I would like to have an extendable solution that could accommodate more words, i.e input from another text file, with just one scanning of the input file. The "word" should be full match not partial/substring.

match.txt

better
idea

Solution

  • You can't do:

    gsub(t,"[" "&-" ++a["&"] "]" ,$0)
    

    because it'll do a partial regexp match instead of a full string match and, more importantly, the arguments to gsub() are evaluated before gsub() is called so the ++a["&"] is incrementing the value of a[] indexed by the literal single character string "&" before gsub() is called. It's exactly the same as if you wrote:

    foo=(++a["&"]); gsub(t,"[" "&-" foo "]" ,$0)
    

    This might be what you're trying to do, using GNU awk for patsplit():

    $ cat tst.awk
    NR==FNR {
        words[$1]
        next
    }
    {
        n = patsplit($0,flds,/[[:alnum:]_]+/,seps)
        out = seps[0]
        for (i=1; i<=n; i++) {
            word = flds[i]
            if ( word in words ) {
                 word = "[" word "-" (++cnt[word]) "]"
            }
            out = out word seps[i]
        }
        print out
    }
    

    $ awk -f tst.awk match.txt file
    The Zen of Python, by Tim Peters
    
    Beautiful is [better-1] than ugly.
    Explicit is [better-2] than implicit.
    Simple is [better-3] than complex.
    Complex is [better-4] than complicated.
    Flat is [better-5] than nested.
    Sparse is [better-6] than dense.
    Readability counts.
    Special cases aren't special enough to break the rules.
    Although practicality beats purity.
    Errors should never pass silently.
    Unless explicitly silenced.
    In the face of ambiguity, refuse the temptation to guess.
    There should be one-- and preferably only one --obvious way to do it.
    Although that way may not be obvious at first unless you're Dutch.
    Now is [better-7] than never.
    Although never is often [better-8] than *right* now.
    If the implementation is hard to explain, it's a bad [idea-1].
    If the implementation is easy to explain, it may be a good [idea-2].
    Namespaces are one honking great [idea-3] -- let's do more of those!
    

    The above assumes your definition of a "word" is any sequence of alphanumeric-or-underscore (i.e. "word-constituent") characters - if not then just change [[:alnum:]_]+ to whatever matches your definition of a "word".

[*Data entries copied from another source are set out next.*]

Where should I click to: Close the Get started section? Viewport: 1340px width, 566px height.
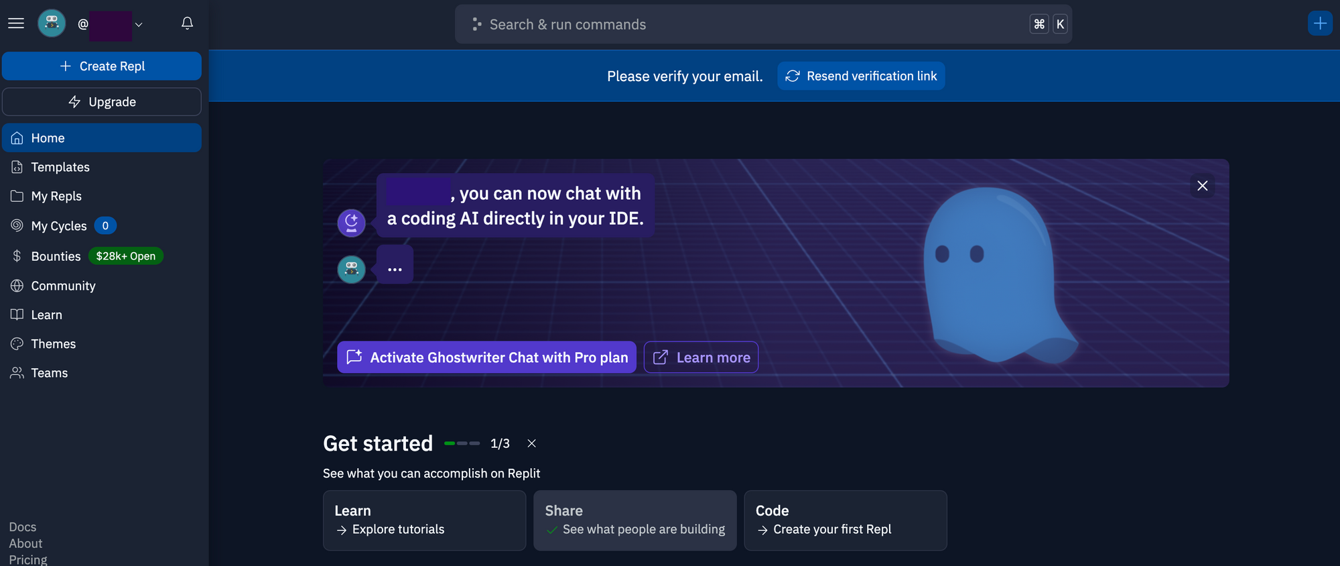531,443
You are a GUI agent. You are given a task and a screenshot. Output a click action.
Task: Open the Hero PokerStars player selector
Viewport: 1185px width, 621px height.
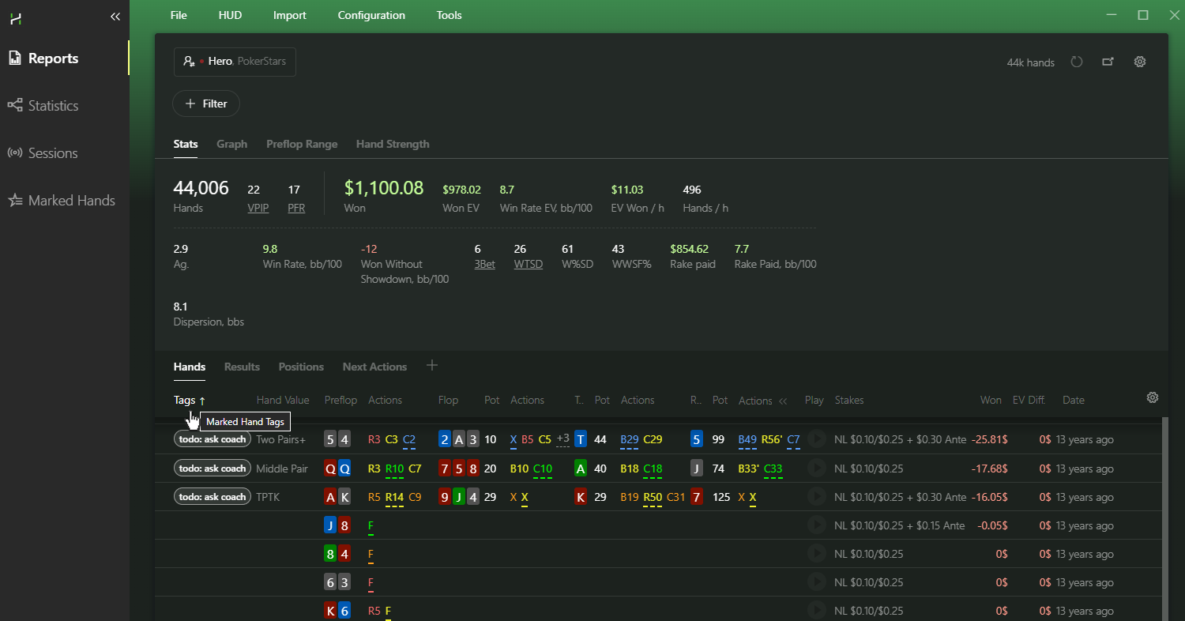click(x=235, y=61)

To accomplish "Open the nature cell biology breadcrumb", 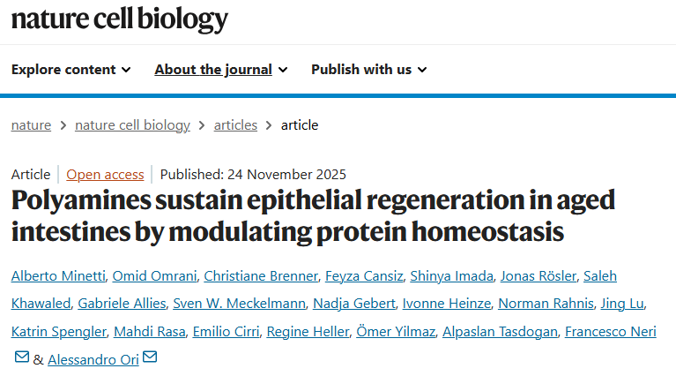I will pyautogui.click(x=132, y=125).
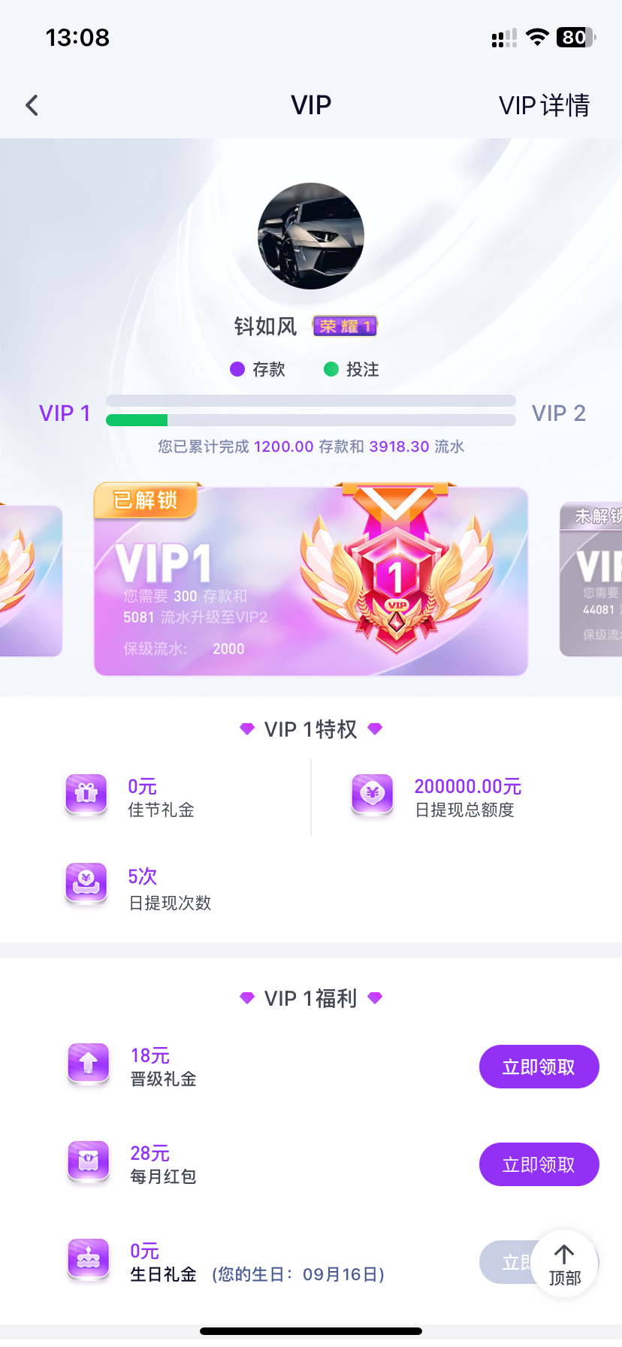Open the holiday gift money icon

point(86,795)
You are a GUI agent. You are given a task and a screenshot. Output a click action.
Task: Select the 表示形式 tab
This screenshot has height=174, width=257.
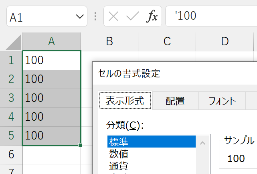[125, 101]
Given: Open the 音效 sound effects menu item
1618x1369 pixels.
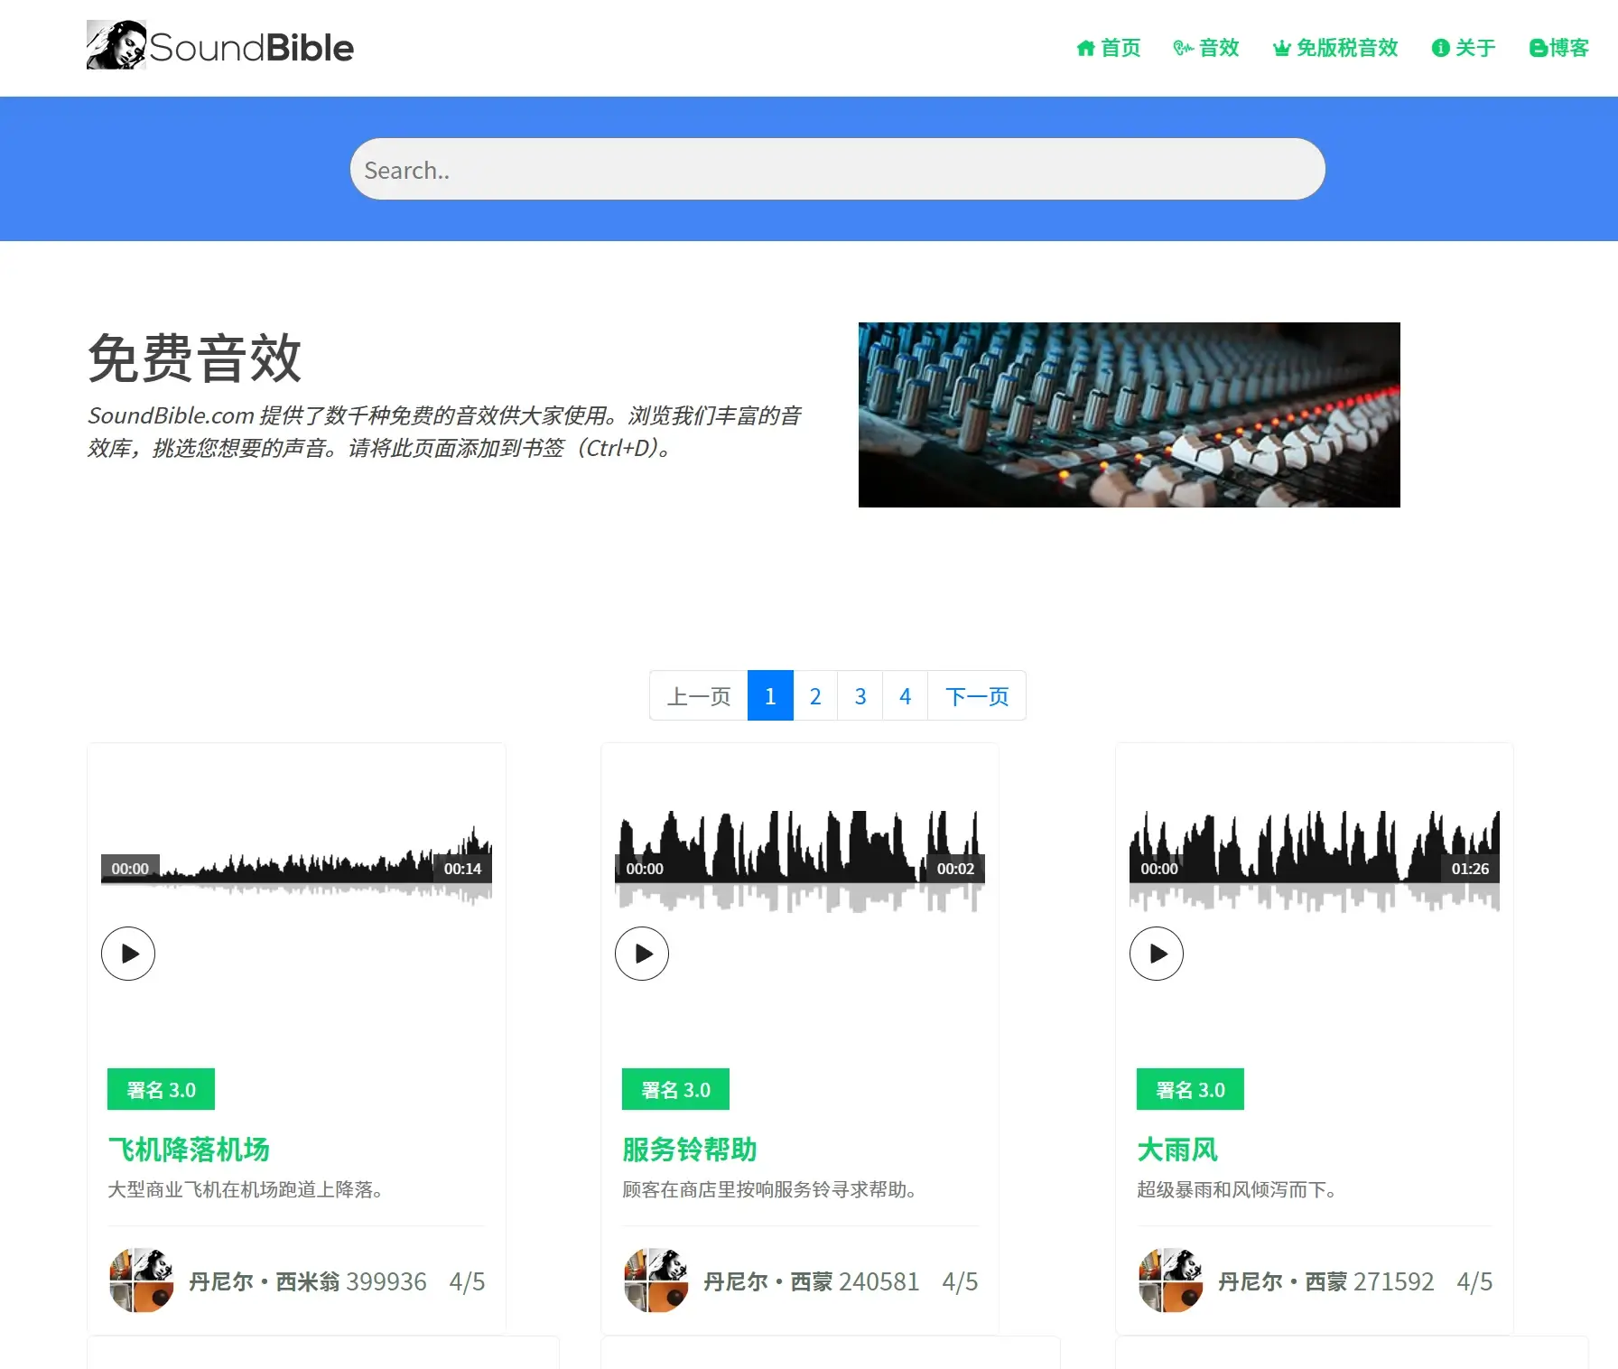Looking at the screenshot, I should tap(1206, 48).
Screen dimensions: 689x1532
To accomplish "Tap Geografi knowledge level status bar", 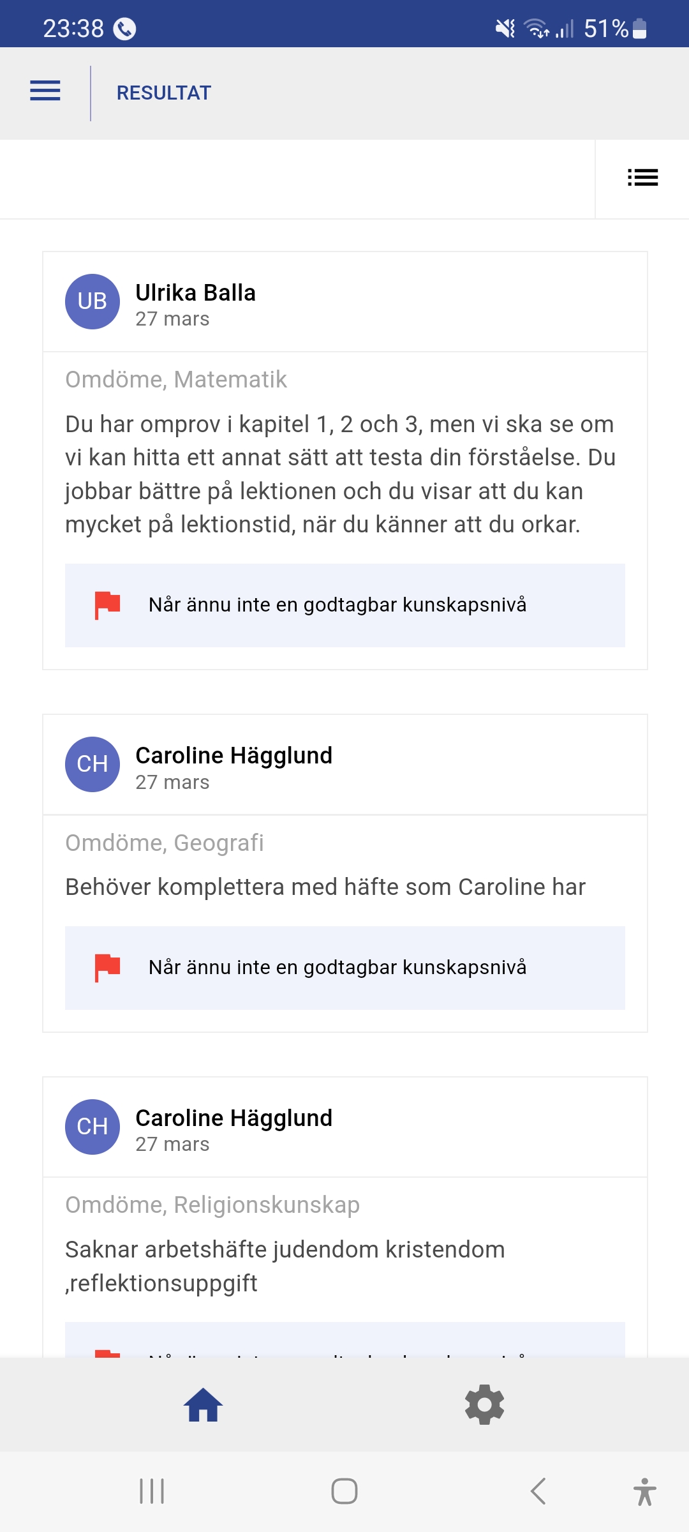I will point(345,968).
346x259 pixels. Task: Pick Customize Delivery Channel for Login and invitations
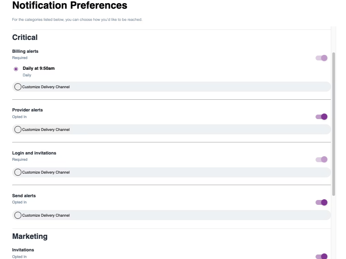[18, 172]
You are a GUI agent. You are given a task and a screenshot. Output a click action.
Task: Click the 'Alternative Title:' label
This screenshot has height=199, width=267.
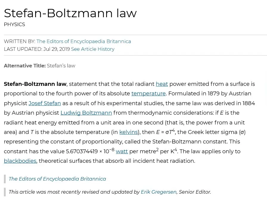(25, 66)
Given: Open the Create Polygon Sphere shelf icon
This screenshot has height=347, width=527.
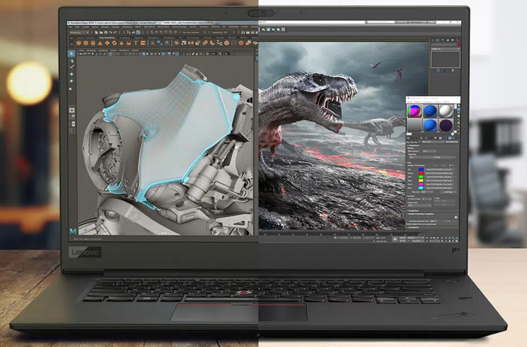Looking at the screenshot, I should [x=79, y=43].
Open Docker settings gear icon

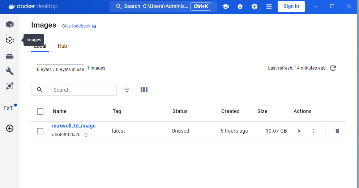pyautogui.click(x=255, y=7)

    You can do the same in any POSIX awk with a while (match(..,/[[:alnum:]_]+/)) substr(... loop - left as an exercise if you want that.

    If you wanted to handle 1 word passed as a variable assignment then:

    $ cat tst.awk
    {
        n = patsplit($0,flds,/[[:alnum:]_]+/,seps)
        out = seps[0]
        for (i=1; i<=n; i++) {
            word = flds[i]
            if ( word == t ) {
                 word = "[" word "-" (++cnt) "]"
            }
            out = out word seps[i]
        }
        print out
    }
    

    $ awk -v t='better' -f tst.awk file
    The Zen of Python, by Tim Peters
    
    Beautiful is [better-1] than ugly.
    Explicit is [better-2] than implicit.
    Simple is [better-3] than complex.
    Complex is [better-4] than complicated.
    Flat is [better-5] than nested.
    Sparse is [better-6] than dense.
    Readability counts.
    Special cases aren't special enough to break the rules.
    Although practicality beats purity.
    Errors should never pass silently.
    Unless explicitly silenced.
    In the face of ambiguity, refuse the temptation to guess.
    There should be one-- and preferably only one --obvious way to do it.
    Although that way may not be obvious at first unless you're Dutch.
    Now is [better-7] than never.
    Although never is often [better-8] than *right* now.
    If the implementation is hard to explain, it's a bad idea.
    If the implementation is easy to explain, it may be a good idea.
    Namespaces are one honking great idea -- let's do more of those!